In the Code tab, replace the default content with the following code:
import boto3
import csv
import io
import os
s3 = boto3.client('s3')
def lambda_handler(event, context):
# Lấy bucket và key của file mới upload
bucket = event['Records'][0]['s3']['bucket']['name']
key = event['Records'][0]['s3']['object']['key']
print(f"Processing file: s3://{bucket}/{key}")
# Đọc file CSV từ S3
try:
response = s3.get_object(Bucket=bucket, Key=key)
raw_bytes = response['Body'].read()
try:
content = raw_bytes.decode('utf-8') # Thử decode UTF-8
except UnicodeDecodeError:
content = raw_bytes.decode('utf-16') # Nếu lỗi, thử UTF-16
except Exception as e:
print(f"Error reading file from S3: {e}")
raise e
reader = csv.reader(io.StringIO(content))
processed_rows = []
for row in reader:
# Bỏ qua dòng rỗng hoặc lỗi
if all(row):
processed_rows.append(row)
# Viết file đã xử lý vào folder processed/
output_prefix = os.getenv('OUTPUT_PREFIX', 'processed/')

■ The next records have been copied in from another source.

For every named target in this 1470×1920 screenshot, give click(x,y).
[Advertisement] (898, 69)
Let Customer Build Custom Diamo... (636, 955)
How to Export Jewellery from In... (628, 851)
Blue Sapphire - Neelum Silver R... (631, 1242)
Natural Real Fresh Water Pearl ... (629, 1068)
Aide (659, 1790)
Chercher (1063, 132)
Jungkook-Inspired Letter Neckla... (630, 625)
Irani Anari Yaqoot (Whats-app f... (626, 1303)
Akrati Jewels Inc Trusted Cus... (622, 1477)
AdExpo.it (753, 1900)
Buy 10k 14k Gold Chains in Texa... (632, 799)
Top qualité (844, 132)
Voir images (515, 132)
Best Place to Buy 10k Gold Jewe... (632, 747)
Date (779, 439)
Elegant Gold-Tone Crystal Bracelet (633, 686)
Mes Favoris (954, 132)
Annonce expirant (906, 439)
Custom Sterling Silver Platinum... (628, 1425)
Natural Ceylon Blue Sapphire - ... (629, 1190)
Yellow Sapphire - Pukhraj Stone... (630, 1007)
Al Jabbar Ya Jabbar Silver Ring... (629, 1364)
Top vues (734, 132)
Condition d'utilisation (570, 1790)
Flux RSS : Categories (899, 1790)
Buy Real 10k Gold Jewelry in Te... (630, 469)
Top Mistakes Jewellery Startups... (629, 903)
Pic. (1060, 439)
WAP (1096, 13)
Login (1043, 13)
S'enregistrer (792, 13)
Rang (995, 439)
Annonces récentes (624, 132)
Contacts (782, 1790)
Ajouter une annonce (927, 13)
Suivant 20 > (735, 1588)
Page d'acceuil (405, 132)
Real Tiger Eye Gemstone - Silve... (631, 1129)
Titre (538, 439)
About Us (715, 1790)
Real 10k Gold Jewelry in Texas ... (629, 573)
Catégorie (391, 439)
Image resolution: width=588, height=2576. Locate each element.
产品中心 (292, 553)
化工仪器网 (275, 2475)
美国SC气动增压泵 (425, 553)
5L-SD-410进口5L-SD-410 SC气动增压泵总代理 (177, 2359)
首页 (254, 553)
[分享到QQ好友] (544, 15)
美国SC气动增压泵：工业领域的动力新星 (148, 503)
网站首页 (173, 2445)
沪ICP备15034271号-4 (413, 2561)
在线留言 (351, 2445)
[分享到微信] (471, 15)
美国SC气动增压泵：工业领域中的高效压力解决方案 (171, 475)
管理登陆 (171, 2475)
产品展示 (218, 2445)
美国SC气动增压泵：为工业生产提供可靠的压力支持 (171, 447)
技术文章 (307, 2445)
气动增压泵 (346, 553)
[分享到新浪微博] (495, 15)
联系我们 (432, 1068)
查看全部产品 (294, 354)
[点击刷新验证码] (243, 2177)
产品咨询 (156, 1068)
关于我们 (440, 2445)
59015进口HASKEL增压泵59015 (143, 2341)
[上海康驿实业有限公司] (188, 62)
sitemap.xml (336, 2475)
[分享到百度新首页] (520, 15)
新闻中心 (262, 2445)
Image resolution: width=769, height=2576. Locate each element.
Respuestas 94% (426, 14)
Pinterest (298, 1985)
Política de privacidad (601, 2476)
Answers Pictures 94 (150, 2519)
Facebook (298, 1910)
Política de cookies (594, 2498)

output_key = os.path.join(output_prefix, os.path.basename(key))
output_content = io.StringIO()
writer = csv.writer(output_content)
writer.writerows(processed_rows)
# Upload file đã xử lý lên S3
try:
s3.put_object(
Bucket=bucket,
Key=output_key,
Body=output_content.getvalue().encode('utf-8'),
ContentType='text/csv'
)
print(f"Processed file saved to s3://{bucket}/{output_key}")
except Exception as e:
print(f"Error writing file to S3: {e}")
raise e
return {
'statusCode': 200,
'body': f"Processed file saved to {output_key}"
}

In the Configuration → Environment variables tab, click Edit and add:
Environment variables help you easily change the output path without editing the source code.
If developing on a local computer:
pip install -r requirements.txt -t .
zip -r preprocessData.zip .
Then go back to Lambda Console → Code tab → Upload from → .zip file.
Create a requirements.txt file with the following content:
boto3
In Lambda Console, go to Configuration → Triggers tab.
Click Add trigger.
Select:
Trigger type: S3
Bucket: your-raw-data-bucket
Event type: PUT
Prefix: raw/
📸 Trigger configuration example:
Make sure the bucket and Lambda are in the same region. Otherwise, the trigger will not work.
Upload a sample CSV file to the raw/ folder:
aws s3 cp data.csv s3://ml-pipeline-bucket/raw/data.csv
Lambda will automatically run and create the processed file in processed/.
📊 Example result:
Input: s3://ml-pipeline-bucket/raw/data.csv
Output: s3://ml-pipeline-bucket/processed/data.csv

🎉 You have successfully deployed a Lambda Preprocessing Function – the first step in a machine learning pipeline.